PASSAGE:
□ □ □ □ □ □ □
WILKES-BARRE — What Elaine Weale and the other striking nurses outside Wilkes-Barre General Hospital heard from the inside about staffing was “disheartening,” she said Saturday.
The nurses represented by the Pennsylvania Association of Staff Nurses and Allied Professionals picketed outside the city’s only acute-care hospital on the second day of a five-day strike.
Staffing was one of the sticking points in the negotiations that broke down, leading the more than 460 unionized nurses to authorize a strike against the hospital that was purchased in 2009 by Community Health Systems Inc. of Franklin, Tennessee. The switch to for-profit from non-profit status has not been lost on the union that’s been vocal about the publicly traded corporation focusing more on its shareholders than patients and employees.
“From the inside what we’re hearing is kind of disheartening to us,” Weale, president of the local union, said as the nurses gathered near the main entrance on North River Street to get their daily marching orders.
Secretaries and nursing assistants have been called in to work with the replacement workers temporarily hired to fill shifts on the floors and various units in the 412-bed hospital, Weale said. The employees likely were getting paid overtime, adding to the cost of the labor dispute.
“If we were staffed that way,” Weale said, “we wouldn’t be out here.”
The hospital did not respond to a request for a comment.
The union’s picket line is up from 7 a.m. to 6 p.m. daily. The goal is to have between 50 and 70 per shift.
“We do three-hour pickets shifts. The shifts overlap by an hour,” Weale explained.
The nurses held signs and U.S. flags and walked on the sidewalk along North River Street as part of the organized and peaceful protest against their employer. At noon they broke for a rally with Weale and others passing a hand-held microphone back and forth as their voices were amplified through speakers.
Weale, an emergency room nurse for 33 years, called for solidarity among the picketers.
“We know that we can’t back down and we will get what we want,” she said.
Lori Schmidt, a nurse of more than 26 years, offered encouragement to her co-workers with less experience, especially new hires who just graduated and filled out union membership cards.
“Don’t be afraid of that beast behind us,” she said, referring to the hospital at her back. “They are trying to break us and it’s not going to happen.”
With 36 years on the job, Sandy Belles was the most seasoned professional of the speakers. She’s been involved in four strikes; three of them with the new owner.
“I’m tired of doing what’s good for their bottom line instead of doing what’s good for the patients,” Belles said.
The nurses said they intend to return to work unconditionally on Wednesday, but were uncertain if they would be locked out by the hospital.
The union and hospital, which does business as Wilkes-Barre Hospital Co. LLC, have a July 14 hearing before the National Labor Relations Board in Philadelphia to resolve complaints by the nurses that they were not provided information necessary for them to negotiate a new contract. The nurses have been working under the terms of the contract that expired on April 30, 2013.
□ □ □ □ □ □ □
EXERCISE A:
Answer these questions using the strike article:
(i) How many beds does the hospital have?
(ii) During what hours is the picket line up each day?
(iii) On what date did the contract the nurses have been working under expire?
EXERCISE B: Echo the stretch of the strike article from "The nurses represented" through "daily marching orders.", word for word.
The records have no connection to the strike article.

Records from a collection:
□ □ □ □ □ □ □
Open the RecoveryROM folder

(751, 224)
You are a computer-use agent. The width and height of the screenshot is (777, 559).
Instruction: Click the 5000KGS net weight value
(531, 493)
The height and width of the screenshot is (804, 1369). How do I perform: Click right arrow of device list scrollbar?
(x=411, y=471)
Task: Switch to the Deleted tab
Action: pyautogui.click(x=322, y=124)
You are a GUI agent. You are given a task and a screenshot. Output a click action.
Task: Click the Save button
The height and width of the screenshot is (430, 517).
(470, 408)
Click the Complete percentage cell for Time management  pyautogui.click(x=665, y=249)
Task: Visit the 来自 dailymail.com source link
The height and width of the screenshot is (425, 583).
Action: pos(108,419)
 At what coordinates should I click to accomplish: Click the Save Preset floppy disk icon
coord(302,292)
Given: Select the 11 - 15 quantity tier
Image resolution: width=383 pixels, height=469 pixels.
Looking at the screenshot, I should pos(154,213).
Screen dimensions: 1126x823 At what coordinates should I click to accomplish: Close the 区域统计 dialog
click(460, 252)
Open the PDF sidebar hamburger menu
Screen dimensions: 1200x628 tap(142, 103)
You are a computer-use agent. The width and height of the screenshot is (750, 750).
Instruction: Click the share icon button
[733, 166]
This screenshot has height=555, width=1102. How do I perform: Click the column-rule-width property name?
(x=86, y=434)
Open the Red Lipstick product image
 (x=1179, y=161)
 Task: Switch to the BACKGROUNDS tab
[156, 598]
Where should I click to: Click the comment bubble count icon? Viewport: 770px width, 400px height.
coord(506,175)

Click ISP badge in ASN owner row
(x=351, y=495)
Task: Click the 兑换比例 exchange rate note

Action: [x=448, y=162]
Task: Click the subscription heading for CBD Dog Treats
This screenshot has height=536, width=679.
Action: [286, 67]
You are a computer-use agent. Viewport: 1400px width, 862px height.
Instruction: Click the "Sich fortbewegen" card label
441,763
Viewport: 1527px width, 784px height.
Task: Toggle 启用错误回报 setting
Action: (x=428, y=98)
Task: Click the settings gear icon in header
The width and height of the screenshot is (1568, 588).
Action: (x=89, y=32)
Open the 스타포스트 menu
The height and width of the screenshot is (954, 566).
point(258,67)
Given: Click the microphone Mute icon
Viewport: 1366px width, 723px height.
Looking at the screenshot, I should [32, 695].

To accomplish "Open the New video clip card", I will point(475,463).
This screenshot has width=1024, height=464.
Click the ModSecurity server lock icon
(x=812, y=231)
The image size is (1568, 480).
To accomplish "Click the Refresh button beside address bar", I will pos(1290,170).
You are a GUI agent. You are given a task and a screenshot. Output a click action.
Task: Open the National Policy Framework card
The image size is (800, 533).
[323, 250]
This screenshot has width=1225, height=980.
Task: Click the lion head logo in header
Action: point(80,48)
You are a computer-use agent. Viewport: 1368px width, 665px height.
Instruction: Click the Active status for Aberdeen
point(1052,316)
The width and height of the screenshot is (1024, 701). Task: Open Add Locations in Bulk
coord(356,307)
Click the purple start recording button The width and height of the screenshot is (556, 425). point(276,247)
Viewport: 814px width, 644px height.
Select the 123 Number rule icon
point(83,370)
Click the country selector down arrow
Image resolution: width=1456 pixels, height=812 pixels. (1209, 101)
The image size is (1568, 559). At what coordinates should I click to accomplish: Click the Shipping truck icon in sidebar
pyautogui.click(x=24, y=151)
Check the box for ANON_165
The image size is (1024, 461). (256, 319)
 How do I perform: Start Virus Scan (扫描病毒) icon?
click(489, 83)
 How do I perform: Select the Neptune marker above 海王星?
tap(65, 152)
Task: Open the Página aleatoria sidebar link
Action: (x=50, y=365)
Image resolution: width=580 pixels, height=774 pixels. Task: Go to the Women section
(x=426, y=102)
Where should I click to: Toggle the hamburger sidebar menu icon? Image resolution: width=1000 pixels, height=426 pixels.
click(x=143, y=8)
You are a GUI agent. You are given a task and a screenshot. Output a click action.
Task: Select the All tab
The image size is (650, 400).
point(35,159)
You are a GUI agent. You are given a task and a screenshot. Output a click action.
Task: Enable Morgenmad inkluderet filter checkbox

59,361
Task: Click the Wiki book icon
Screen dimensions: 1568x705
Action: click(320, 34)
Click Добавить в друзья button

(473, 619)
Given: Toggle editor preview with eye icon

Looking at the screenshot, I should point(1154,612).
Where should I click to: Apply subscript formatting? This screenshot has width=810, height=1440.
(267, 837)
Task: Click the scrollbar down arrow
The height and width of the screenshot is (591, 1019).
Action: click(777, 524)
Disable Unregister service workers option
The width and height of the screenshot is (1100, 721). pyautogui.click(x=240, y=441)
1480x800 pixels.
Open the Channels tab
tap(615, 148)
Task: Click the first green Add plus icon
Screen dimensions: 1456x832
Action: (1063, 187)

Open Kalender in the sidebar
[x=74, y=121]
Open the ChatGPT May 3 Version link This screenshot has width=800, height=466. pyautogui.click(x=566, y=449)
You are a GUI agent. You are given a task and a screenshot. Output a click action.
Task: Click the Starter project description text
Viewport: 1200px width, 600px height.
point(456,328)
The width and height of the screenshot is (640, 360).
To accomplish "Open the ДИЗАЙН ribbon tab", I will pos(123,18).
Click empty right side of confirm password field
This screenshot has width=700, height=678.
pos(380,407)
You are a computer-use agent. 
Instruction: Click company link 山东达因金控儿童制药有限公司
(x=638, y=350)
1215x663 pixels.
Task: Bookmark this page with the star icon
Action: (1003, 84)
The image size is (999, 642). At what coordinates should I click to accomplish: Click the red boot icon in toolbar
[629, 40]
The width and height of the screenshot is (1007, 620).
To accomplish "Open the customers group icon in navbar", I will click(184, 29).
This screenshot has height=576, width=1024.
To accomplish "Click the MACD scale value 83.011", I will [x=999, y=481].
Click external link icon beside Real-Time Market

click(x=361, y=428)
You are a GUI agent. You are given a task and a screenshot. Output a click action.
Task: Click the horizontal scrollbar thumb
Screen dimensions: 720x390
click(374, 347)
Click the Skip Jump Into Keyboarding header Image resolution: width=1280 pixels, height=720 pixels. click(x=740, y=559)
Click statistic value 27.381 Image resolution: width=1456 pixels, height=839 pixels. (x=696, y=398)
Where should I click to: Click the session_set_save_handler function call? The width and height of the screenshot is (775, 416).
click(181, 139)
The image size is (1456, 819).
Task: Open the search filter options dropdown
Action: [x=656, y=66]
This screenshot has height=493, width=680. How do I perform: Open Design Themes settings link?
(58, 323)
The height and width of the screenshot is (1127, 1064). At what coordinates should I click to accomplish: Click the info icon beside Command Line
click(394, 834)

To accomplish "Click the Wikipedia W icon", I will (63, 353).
□ □ □ □ □ □ □
OUTPUT A:
(i) 412
(ii) 7 a.m. to 6 p.m.
(iii) April 30, 2013

OUTPUT B:
The nurses represented by the Pennsylvania Association of Staff Nurses and Allied Professionals picketed outside the city’s only acute-care hospital on the second day of a five-day strike.
Staffing was one of the sticking points in the negotiations that broke down, leading the more than 460 unionized nurses to authorize a strike against the hospital that was purchased in 2009 by Community Health Systems Inc. of Franklin, Tennessee. The switch to for-profit from non-profit status has not been lost on the union that’s been vocal about the publicly traded corporation focusing more on its shareholders than patients and employees.
“From the inside what we’re hearing is kind of disheartening to us,” Weale, president of the local union, said as the nurses gathered near the main entrance on North River Street to get their daily marching orders.